Maria-Grazia sabía qué opinión habían tenido siempre sobre ella en la isla. Sabía que era, en el mejor de los casos, «esa pobre niña de los aparatos ortopédicos», y en el peor «la niña tullida», aunque hubiera dejado de llevarlos a los catorce años y ahora se cansara sólo cuando recorría largas distancias o caminaba cuesta arriba. No se había deshecho de aquellas férulas, sino que las había guardado en la vieja caja de licor Campari del estudio de su padre, en la buhardilla, entre otras reliquias de familia. A veces sentía el peso fantasmal de aquellos artilugios, y por lo visto el resto de los isleños seguía creyendo que aún los llevaba ciñéndole los tobillos. De hecho, la ciega Gesuina había tardado cuatro años en percatarse de que ya no los llevaba, por la simple razón de que nadie se había molestado en decírselo.

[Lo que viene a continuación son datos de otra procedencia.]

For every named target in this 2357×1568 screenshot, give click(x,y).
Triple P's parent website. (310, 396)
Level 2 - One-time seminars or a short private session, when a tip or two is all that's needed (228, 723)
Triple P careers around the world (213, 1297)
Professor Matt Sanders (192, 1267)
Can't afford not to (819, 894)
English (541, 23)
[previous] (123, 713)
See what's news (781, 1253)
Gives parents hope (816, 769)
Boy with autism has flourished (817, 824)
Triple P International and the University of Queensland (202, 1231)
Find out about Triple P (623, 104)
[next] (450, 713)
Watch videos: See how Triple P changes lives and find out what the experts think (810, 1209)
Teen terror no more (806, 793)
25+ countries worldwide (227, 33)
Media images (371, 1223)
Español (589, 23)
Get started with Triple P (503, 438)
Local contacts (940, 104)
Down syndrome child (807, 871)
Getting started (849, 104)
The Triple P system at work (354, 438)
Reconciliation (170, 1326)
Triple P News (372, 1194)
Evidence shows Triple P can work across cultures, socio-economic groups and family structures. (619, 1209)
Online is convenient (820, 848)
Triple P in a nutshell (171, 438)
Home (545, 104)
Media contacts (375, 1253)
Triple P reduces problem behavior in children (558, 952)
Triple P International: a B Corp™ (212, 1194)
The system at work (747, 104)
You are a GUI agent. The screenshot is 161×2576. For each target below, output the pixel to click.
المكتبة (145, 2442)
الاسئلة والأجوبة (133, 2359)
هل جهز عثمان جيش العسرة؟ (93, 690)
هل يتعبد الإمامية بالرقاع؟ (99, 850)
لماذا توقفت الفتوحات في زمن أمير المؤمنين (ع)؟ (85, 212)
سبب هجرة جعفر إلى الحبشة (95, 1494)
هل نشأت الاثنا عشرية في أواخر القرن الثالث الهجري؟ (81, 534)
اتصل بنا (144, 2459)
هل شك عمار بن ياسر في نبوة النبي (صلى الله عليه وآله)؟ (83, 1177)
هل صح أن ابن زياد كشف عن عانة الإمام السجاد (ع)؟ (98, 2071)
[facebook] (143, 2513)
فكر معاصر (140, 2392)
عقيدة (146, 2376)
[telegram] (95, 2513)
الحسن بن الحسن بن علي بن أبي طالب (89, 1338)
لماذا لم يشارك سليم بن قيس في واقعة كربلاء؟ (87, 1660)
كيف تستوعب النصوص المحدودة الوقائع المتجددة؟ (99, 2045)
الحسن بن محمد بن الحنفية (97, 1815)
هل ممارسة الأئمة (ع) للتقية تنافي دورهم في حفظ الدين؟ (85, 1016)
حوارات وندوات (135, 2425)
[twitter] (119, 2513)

—Ya no oía el ruido, claro —explicó la anciana, que ya tenía casi noventa años y necesitaba que todas las mañanas la acompañaran hasta el bar y de vuelta—. Pero pensaba que era simplemente porque también me estaba quedando sorda.
Cuando empezó la guerra, Maria-Grazia tenía quince años. En aquella época, los varones jóvenes de Castellamare habían sufrido un cambio, una especie de fiebre: los chicos que no tardarían en partir habían empezado a cortejar a la desesperada incluso a sus compañeras de clase más inocentes, como si todos ellos estuvieran dejando un depósito a cuenta de futuras esposas y novias. Durante semanas, las chicas y sus galanes se habían dedicado a merodear por los callejones y las cuevas de la orilla para volver al anochecer con manchas rojizas en el cuello, como las de la piel de una platija, ganándose con ello las reprimendas de sus abuelas. Pero ningún chico cortejó a Maria-Grazia, y mientras ella esperaba sentada en los peldaños, comprendió con amargura que seguía ocupando un sitio aparte en aquella isla. Siempre sería una persona distinta: una chica por la que había que rezar, no de la que enamorarse.
Por esa y otras razones, Maria-Grazia no se percataba ahora de una simple verdad que habría resultado evidente en cualquier población más grande: la de que era hermosa.
En cualquier caso, durante aquellos años de guerra, cuando los grandes barcos grises producían verdaderos maremotos en las costas de la isla, cuando un sinnúmero de aviones —británicos según unos y alemanes según otros— cruzaban el inmenso cielo azul como nubes de mosquitos, advirtió que su forma de gobernar el bar despertaba respeto, aunque fuera a regañadientes y ganado con mucho esfuerzo. Pues todos veían cómo llevaba el negocio, con cautela, como el capitán de un barco pesquero que lo aleja de la ruina y las pérdidas para internarlo en aguas más seguras. Era amable con los viejos jugadores de scopa y las viudas de Santa Ágata; conquistaba por completo a los pescadores jubilados, como había hecho su hermano Tullio, y nadie podía negar que pasaba en pie ocho horas al día, o diez, tan erguida y alta (o casi) como cualquier otra chica en Castellamare.
Sólo se permitía llorar por las noches, mientras barría colillas y los naipes de scopa combados del suelo, y no por autocompasión, sino por el absoluto agotamiento que le provocaban aquellas largas jornadas de trabajo, soledad y espera interminable.